Апелляция же к конституции полностью меняла дело. В ответ на требование чтить Конституцию СССР уже гражданин начальник должен был либо смело отвечать: "А плевал я на Конституцию!", либо извиваться и лавировать. Конечно, возможности лавирования были достаточно богаты, свидетельством чему многочисленные приговоры по политическим статьям, однако, как выяснилось задним числом, именно этой незамысловатой апелляцией коммунистическое государство было поражено в самое сердце. Наступившая наконец при Горбачеве последовательная реализация норм, заложенных еще в сталинской конституции, разрушила сам союз нерушимый. Вслед за гражданами, эмансипировавшимися от советского государства, от него эмансипировались республики свободные — и настал 1991 год.
Другой вопрос — до какой степени тогдашний опыт борьбы за право применим к нынешним реалиям. В ходе политических сражений не только с простых граждан, но и с граждан начальников была снята пыльца политической девственности.

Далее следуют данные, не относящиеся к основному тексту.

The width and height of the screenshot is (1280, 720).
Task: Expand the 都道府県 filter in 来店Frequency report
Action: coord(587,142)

Мучившая брежневских начальников задача, как бы зараз соблюсти и власть, и международное благообразие, понуждавшая их к хитроумной софистике, сменилась сердечной простотой. Начальник ГПУ при правительстве г. Москвы, божественный старец и полковник КГБ Сергей Донцов в ответ на рассуждения Сергея Ковалева о неконституционности института московской прописки прилюдно и прямо отвечал: "Вы декларациями в ООН занимайтесь, а здесь у нас другие люди". То, что ожившее лампадное масло как по мановению волшебной палочки обращается в рыкающего гражданина начальника, наводит на мысль, что конституцией тут мало кого проймешь.

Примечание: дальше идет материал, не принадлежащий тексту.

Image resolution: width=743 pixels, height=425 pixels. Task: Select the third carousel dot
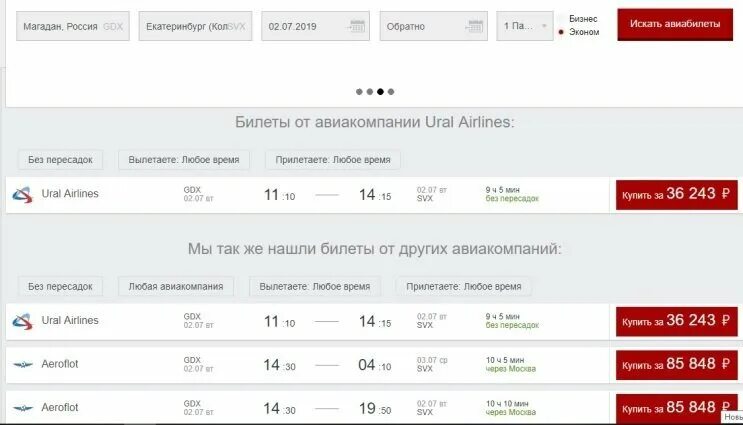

Другая проблема в том, что борьба за право по природе своей чисто отрицательная. Это борьба за то, чтобы государство вовсе не вмешивалось в определенные сферы. Нынешние общественные умонастроения таковы, что проблема автономии личности от государственного вмешательства мало кого интересует, а все наперебой — см. предвыборную агитацию — требуют, напротив, чтобы государство активнее вмешивалось решительно во все сферы общественной и частной жизни. О том, какова будет цена и каковы последствия столь массированного государственного вмешательства, общественность, вдруг осознавшая все достоинства социализма, предпочитает не размышлять.

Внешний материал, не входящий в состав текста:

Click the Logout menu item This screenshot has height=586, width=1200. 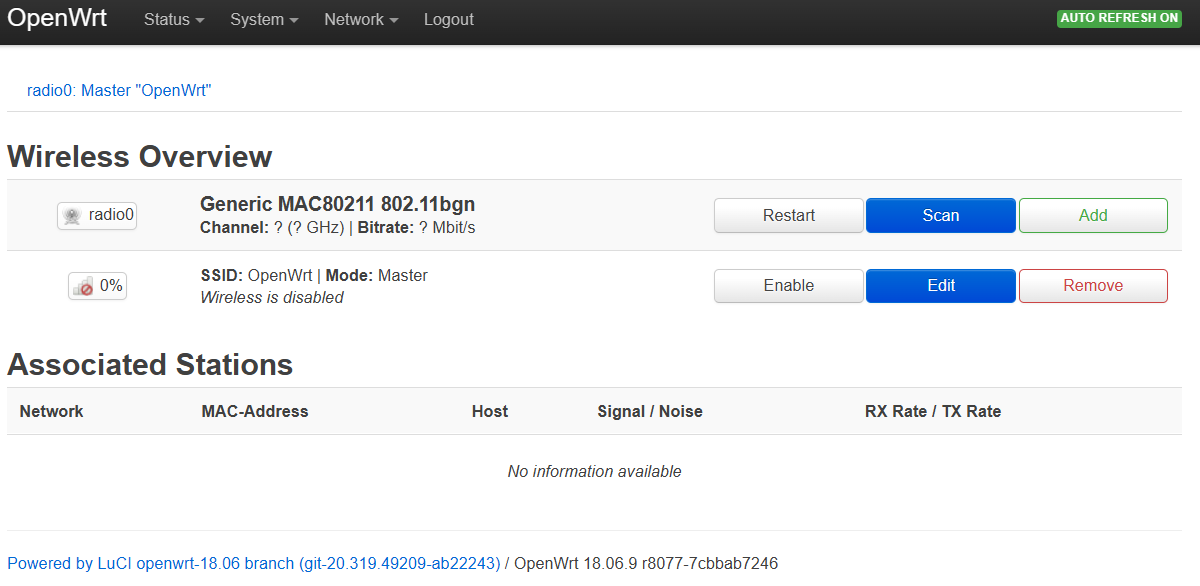449,20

Символом истекшего правозащитного тридцатилетия оказывается сам Андрей Синявский, отстаивая право которого на свободное слово, тридцать лет назад люди шли в тюрьму. Сегодня наш парижский соотечественник Синявский указывает, что русская интеллигенция подкуплена либеральными свободами и недостаточно активно борется за экономические интересы масс (т. е. за усиление государственного вмешательства во все сферы жизни), а спутница Синявского Мария Розанова — регулярный автор "Правды" и поклонница национал-большевика Эдуарда Савенко (Лимонова).
Впрочем, правозащитники требовали освобождения Синявского не за то, что он честный и умный, а потому, что каким бы он ни был и каким бы он ни стал в будущем, он имеет право писать, что хочет. В этом смысле они победили.